In 2008, tidal waves caused by cyclone Khai Muk damaged the houses of the villagers. This was not the first time Uppada had faced nature’s wrath. The coastal waters of the Bay of Bengal have been wrecking the village for ages.
But, of late, the frequency with which the waters lash the village has increased due to climate change, posing a threat to Rao, his family, his villagers and many such communities living along India’s coasts.
India has lost 33% of its coastline to erosion in the 26 years between 1990 and 2006, according to a report by the National Centre for Coastal Research (NCCR), Chennai. The report identified the coastline of Uppada, among other areas, as a high erosion-prone area in Andhra Pradesh.
How has the coastline changed
At 974 km, Andhra Pradesh has the second-longest coastline in India. Between 1990 and 2012, 275 km of this stretch faced erosion, 417 km showed accretion — the process of coastal sediment returning to the visible portion of a beach or foreshore following a submersion event, and 153 km was found to be stable, according to remote sensing and GIS analysis published in 2015.
Table 1: Shoreline Erosion in Andhra Pradesh
Between 1989 and 2018, the coastline of Uppada eroded at an average of 1.23 metres per year. The maximum rate was 26.3 metres/year in 2017-2018, according to a study by researchers at Andhra Pradesh Space Applications Centre (APSAC). Over 600 acres of land in the Kakinada suburbs have disappeared in the past four decades because of sea erosion; Uppada lost 126.58 acres, an analysis said in 2012.
Chart 1: Coastal Erosion in Uppada
Geotube to check erosion
A project to arrest the erosion in Uppada was started in 2010. Geosynthetic tubes and bags were laid over 1,463 metres of the seashore at a cost of Rs 12.16 crore. The project was undertaken by researchers at IIT Madras. A plan to expand the project to the entire coastline of Uppada at a cost of Rs 135 crore is on paper.
Geo-tubes are giant tubes made of geotextile fabric like synthetic or natural polymer. When filled with sediment and placed parallel to the coastline, they act as a seawall, softening the blows of the waves during high tides, thus reducing erosion.
Initially, the measure seemed to be yielding success. There were positive coastal phenomena at many places in Uppada, with the average erosion rate at -1.98 metres/year and accretion at 7.98 metres/year, making the average shoreline change rate at 6 metres/year.
But the scenario changed soon after, when in 2014-15, the average erosion rate of -6.22 metres/year and accretion rate of 8.8 metre/year made the shoreline change at an average rate of 2.58 metre/year. In the year 2015, when the shoreline saw an average erosion of -3.68 metre/year, the Uppada coast has constantly eroded.

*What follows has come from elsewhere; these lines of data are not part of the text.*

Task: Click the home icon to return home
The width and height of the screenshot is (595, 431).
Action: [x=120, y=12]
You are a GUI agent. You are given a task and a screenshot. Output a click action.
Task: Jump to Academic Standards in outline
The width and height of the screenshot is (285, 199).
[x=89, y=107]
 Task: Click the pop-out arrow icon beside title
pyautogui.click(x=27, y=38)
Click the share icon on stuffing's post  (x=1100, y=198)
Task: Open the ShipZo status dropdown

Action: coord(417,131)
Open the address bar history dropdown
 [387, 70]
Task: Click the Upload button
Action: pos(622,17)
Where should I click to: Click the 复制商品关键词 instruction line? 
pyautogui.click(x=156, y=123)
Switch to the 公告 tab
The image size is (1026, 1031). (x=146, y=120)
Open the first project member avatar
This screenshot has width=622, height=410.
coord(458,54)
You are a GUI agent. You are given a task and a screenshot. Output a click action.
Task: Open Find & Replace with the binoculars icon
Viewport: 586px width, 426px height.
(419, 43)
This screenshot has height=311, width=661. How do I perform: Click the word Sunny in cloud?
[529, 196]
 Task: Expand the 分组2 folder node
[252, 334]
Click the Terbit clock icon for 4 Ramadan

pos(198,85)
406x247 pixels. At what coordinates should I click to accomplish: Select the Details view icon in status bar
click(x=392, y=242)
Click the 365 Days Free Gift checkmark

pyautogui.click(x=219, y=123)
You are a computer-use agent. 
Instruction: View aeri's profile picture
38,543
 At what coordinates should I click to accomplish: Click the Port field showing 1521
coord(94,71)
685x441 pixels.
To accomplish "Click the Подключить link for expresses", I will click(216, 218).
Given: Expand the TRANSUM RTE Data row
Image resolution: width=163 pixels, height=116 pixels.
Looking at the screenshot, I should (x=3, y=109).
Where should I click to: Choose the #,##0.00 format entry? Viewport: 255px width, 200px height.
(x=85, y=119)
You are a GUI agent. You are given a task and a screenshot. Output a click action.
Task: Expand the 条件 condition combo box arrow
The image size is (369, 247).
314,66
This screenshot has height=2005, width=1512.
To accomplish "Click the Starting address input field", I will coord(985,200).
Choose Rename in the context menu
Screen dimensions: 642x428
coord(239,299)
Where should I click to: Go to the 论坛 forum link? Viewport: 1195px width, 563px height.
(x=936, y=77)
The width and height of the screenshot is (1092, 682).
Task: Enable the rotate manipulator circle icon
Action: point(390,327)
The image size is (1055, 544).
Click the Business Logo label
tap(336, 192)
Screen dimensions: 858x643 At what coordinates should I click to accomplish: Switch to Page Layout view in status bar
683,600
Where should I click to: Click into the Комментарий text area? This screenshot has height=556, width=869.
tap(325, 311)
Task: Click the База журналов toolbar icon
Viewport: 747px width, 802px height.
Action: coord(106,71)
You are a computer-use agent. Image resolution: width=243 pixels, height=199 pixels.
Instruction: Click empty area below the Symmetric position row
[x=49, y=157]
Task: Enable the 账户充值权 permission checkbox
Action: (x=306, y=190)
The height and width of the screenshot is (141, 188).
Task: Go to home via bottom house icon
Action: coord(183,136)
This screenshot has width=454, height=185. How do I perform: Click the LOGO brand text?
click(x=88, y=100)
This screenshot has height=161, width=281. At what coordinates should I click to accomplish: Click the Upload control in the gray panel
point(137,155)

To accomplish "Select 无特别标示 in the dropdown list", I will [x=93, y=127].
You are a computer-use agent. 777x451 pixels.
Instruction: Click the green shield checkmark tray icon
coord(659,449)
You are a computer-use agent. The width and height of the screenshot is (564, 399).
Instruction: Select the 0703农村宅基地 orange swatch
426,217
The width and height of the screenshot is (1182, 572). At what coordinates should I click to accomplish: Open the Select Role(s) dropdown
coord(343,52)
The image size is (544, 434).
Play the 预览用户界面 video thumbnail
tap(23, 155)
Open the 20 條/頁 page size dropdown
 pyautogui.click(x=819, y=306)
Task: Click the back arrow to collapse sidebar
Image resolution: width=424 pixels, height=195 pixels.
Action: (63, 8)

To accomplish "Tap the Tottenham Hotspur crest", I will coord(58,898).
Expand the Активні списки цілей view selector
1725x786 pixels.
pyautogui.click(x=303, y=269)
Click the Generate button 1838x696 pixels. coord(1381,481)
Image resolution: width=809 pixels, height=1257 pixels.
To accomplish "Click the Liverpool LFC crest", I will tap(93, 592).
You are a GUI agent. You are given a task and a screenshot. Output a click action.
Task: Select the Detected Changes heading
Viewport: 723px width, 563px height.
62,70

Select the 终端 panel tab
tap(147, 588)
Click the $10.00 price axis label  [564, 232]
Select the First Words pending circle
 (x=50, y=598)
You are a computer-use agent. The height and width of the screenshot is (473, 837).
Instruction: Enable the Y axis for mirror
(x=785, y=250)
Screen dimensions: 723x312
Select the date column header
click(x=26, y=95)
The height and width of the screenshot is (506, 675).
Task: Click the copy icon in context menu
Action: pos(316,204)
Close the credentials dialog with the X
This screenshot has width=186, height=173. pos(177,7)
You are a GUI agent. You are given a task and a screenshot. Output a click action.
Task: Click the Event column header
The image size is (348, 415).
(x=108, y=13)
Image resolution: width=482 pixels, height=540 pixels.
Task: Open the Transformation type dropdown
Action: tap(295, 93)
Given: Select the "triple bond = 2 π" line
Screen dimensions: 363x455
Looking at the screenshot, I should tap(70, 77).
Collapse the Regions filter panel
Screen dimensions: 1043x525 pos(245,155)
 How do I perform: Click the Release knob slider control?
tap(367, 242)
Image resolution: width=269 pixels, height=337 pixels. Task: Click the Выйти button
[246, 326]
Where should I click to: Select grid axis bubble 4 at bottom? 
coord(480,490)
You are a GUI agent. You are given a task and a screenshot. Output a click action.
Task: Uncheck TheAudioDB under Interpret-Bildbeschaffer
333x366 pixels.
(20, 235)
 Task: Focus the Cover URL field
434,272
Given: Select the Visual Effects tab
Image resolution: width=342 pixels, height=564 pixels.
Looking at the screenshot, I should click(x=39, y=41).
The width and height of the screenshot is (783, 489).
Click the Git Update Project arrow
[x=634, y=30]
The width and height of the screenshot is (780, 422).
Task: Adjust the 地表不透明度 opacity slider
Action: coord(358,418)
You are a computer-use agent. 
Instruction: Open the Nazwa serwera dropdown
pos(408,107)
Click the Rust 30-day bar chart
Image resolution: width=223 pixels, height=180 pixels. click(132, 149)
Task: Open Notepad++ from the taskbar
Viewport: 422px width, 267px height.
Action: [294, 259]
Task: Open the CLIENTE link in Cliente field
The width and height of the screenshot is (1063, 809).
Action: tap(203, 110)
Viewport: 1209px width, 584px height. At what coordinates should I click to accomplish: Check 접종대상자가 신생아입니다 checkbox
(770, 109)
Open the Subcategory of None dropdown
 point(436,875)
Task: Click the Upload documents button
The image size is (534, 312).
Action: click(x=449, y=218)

Moreover, the Kakinada-Uppada beach road, along which the geotubes were laid, was damaged in December 2016 by cyclone ‘Vardah’ and in May 2019 by cyclone ‘Fani’, weakening the seawall. Later, high waves and storm surges damaged the tubes themselves in February 2017 and in 2018.
A study by Andhra Pradesh Space Applications Centre said that before laying the geotubes, the unstable and dynamic nature of the Uppada coastline was not taken into account, making the project ineffective. The coast has seen constant erosion since 2015 due to changing wave patterns and sediment transport variation, it said.
Geotubes have been laid in other parts of India, too – Shankarpur in West Bengal; in Mumbai; Devbag and Dahanu in Maharashtra; Adani Port in Gujarat; and Candolim beach in Goa. But the result has been almost the same. Geotubes have been found ineffective. They got damaged in Shankarpur, Devbag and Candolim coast.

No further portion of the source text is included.